1: One company uses continuous horizontal baffles and the other uses vertical on the body and horizontal around the legs & feet. I get the idea of horizontal baffles making it possible to adjust the down, but I am a side sleeper who tosses and turns a fair amount, so I am concerned about migrating the down and am thinking vertical may be better. You can also control temperature with what you wear, venting, etc.

2: Both companies use 900fp down standard, but one uses 850 for their dry treated option and the other uses 900 treated. I am something of a skeptic regarding the virtues of dry down. More than one maker says it loses some loft at the same fill weight, requiring more down to achieve the same temperature rating. But I often use a Tarptent, which is more prone to condensation - especially on the Olympic Coast. Given that the shell materials are variations on Pertex with DWR coatings, would the treated down make sense? (I know the down debate is covered elsewhere, so this question is specific to the PNW and single-wall shelters with these shell materials).
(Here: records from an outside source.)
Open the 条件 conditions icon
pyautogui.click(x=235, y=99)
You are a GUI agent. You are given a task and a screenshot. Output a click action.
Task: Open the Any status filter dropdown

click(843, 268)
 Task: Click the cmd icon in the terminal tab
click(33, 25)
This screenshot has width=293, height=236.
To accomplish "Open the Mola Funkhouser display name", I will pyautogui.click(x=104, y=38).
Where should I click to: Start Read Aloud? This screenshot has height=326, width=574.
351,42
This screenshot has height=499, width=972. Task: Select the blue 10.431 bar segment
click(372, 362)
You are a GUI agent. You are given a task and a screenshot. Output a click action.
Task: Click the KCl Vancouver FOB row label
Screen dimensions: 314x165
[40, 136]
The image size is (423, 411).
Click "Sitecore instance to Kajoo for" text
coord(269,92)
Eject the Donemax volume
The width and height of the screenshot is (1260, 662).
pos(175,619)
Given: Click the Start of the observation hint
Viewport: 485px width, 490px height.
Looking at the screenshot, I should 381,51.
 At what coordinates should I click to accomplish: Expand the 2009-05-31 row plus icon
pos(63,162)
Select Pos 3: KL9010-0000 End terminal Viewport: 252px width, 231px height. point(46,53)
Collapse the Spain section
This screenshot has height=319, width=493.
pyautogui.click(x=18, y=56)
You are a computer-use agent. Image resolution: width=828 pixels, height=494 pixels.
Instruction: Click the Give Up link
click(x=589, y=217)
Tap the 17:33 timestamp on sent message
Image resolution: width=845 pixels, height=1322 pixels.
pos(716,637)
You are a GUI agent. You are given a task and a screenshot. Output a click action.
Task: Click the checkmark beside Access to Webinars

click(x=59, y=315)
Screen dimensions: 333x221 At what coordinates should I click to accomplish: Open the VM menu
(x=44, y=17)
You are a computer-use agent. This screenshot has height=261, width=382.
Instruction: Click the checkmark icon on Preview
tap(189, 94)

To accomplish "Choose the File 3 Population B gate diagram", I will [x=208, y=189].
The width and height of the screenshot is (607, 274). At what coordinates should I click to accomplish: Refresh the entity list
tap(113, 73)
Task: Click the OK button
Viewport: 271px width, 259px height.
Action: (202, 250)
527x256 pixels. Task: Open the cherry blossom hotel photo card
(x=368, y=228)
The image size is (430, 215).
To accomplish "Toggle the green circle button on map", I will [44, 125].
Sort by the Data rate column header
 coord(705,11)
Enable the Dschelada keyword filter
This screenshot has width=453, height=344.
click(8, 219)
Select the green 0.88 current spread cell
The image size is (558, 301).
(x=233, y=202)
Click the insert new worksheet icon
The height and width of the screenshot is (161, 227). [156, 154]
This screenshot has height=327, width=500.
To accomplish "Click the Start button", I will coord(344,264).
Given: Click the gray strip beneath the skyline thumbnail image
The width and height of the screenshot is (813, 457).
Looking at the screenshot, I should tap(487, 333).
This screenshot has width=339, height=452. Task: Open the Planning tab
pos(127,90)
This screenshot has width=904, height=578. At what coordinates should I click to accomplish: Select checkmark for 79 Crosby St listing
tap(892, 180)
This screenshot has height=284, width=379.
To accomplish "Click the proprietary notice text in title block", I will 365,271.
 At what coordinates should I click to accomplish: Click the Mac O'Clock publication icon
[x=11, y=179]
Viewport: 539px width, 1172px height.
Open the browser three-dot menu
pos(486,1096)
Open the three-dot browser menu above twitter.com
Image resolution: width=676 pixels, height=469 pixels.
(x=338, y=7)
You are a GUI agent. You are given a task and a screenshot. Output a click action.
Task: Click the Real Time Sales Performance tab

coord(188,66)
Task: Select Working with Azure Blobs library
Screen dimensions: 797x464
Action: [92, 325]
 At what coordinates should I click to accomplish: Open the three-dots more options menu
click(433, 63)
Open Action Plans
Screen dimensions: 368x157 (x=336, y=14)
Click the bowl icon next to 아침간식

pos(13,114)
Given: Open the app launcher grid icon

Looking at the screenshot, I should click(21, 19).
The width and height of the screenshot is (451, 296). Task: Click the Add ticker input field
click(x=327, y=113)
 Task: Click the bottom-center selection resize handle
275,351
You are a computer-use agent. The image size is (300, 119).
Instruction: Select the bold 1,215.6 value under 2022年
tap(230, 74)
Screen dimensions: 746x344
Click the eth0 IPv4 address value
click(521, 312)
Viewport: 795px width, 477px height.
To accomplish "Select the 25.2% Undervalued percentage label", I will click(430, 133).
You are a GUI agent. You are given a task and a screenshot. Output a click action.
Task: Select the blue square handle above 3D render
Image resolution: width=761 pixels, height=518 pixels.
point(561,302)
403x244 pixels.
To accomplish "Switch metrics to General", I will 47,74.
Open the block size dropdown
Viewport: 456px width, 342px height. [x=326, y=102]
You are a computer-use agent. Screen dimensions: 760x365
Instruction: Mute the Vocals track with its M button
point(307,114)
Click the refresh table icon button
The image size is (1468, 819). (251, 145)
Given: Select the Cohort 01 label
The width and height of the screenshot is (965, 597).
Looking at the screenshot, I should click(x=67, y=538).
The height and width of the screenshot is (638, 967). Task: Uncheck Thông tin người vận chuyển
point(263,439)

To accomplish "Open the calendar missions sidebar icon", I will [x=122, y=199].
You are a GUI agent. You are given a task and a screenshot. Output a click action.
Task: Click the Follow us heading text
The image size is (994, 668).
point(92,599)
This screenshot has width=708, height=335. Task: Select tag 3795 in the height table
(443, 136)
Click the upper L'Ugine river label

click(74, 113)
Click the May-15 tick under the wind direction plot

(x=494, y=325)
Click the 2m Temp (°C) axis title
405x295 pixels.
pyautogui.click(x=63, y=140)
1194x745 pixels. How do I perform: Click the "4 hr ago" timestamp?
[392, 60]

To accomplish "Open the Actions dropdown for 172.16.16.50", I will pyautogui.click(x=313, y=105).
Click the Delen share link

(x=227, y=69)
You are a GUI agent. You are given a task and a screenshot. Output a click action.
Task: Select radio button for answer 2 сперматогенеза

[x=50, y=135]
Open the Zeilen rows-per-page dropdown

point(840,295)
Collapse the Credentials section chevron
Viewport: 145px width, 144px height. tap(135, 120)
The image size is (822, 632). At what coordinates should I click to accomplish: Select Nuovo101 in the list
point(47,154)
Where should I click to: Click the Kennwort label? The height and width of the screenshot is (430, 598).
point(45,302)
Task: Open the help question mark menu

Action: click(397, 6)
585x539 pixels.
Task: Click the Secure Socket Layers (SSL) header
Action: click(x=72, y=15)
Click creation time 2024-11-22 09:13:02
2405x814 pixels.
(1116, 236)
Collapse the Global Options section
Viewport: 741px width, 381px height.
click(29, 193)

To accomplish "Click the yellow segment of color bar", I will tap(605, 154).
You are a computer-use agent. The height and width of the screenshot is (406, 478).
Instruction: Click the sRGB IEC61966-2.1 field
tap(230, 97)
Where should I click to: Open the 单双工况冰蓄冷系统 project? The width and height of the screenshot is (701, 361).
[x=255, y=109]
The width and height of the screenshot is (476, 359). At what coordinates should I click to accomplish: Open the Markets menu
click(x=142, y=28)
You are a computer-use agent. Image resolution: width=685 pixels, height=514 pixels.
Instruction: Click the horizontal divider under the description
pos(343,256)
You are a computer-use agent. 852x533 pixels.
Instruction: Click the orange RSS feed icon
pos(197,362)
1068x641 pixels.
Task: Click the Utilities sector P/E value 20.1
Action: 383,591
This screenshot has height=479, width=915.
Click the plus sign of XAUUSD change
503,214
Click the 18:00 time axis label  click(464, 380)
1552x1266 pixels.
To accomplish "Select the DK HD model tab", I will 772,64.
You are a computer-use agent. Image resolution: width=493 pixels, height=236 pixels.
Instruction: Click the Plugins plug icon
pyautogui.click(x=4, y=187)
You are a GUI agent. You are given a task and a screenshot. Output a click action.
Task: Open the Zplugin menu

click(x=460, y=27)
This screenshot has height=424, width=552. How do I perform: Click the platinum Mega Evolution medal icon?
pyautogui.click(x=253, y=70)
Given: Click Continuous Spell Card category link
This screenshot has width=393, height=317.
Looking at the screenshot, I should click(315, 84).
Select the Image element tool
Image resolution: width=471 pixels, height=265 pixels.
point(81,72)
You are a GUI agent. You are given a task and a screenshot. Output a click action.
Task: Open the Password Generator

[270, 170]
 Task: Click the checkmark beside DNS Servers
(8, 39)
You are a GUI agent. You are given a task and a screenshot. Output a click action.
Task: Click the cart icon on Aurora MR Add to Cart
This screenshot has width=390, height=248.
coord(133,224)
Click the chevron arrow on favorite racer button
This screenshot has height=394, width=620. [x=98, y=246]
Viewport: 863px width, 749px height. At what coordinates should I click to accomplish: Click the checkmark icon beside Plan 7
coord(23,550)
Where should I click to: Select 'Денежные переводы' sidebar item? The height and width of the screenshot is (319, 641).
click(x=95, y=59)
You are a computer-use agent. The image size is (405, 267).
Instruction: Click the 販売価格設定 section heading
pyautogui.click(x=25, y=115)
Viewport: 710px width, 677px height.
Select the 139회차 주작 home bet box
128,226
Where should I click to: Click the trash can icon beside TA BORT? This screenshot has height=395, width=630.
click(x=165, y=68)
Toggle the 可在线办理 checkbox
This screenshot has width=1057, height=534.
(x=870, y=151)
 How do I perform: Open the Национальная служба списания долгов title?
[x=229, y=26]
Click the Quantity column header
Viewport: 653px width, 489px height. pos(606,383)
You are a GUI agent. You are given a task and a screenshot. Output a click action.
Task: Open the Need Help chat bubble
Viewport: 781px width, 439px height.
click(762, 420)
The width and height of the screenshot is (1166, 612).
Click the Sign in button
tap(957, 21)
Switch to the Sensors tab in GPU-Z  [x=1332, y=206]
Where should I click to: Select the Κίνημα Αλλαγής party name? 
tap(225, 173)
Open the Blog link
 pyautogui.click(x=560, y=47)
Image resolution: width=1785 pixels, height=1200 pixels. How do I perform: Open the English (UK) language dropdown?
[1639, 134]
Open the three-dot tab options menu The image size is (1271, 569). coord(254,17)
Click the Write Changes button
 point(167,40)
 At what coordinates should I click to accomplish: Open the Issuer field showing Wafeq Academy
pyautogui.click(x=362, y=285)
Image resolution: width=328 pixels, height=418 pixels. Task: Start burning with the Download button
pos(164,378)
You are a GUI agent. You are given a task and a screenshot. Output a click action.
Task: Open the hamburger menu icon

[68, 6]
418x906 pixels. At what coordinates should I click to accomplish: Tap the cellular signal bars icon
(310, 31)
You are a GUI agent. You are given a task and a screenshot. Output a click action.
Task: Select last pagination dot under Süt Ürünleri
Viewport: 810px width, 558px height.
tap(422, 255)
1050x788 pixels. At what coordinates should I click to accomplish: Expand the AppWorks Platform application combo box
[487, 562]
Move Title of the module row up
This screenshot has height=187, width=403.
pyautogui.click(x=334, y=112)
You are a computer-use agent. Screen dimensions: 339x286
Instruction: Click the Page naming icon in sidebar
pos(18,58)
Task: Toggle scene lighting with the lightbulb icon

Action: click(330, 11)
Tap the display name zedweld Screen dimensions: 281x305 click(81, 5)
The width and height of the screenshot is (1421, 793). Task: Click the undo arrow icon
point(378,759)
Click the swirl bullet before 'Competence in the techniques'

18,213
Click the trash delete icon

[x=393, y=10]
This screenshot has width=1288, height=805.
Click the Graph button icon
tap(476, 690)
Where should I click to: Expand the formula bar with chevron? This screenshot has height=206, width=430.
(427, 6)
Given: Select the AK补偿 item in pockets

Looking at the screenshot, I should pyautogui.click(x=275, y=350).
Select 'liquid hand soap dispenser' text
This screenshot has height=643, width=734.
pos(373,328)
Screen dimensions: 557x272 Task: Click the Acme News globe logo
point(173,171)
The catch here is that the company with the vertical baffles and 900fp dry down option is more expensive. They also have the option of having a more water resistent foot section (again, more $). So I am trying to decide if the extra $50-75 depending on options is worth it.

BTW: I have purposefully left the companies out of the discussion because the question is about construction and materials, not specific products.

I appreciate your thoughts.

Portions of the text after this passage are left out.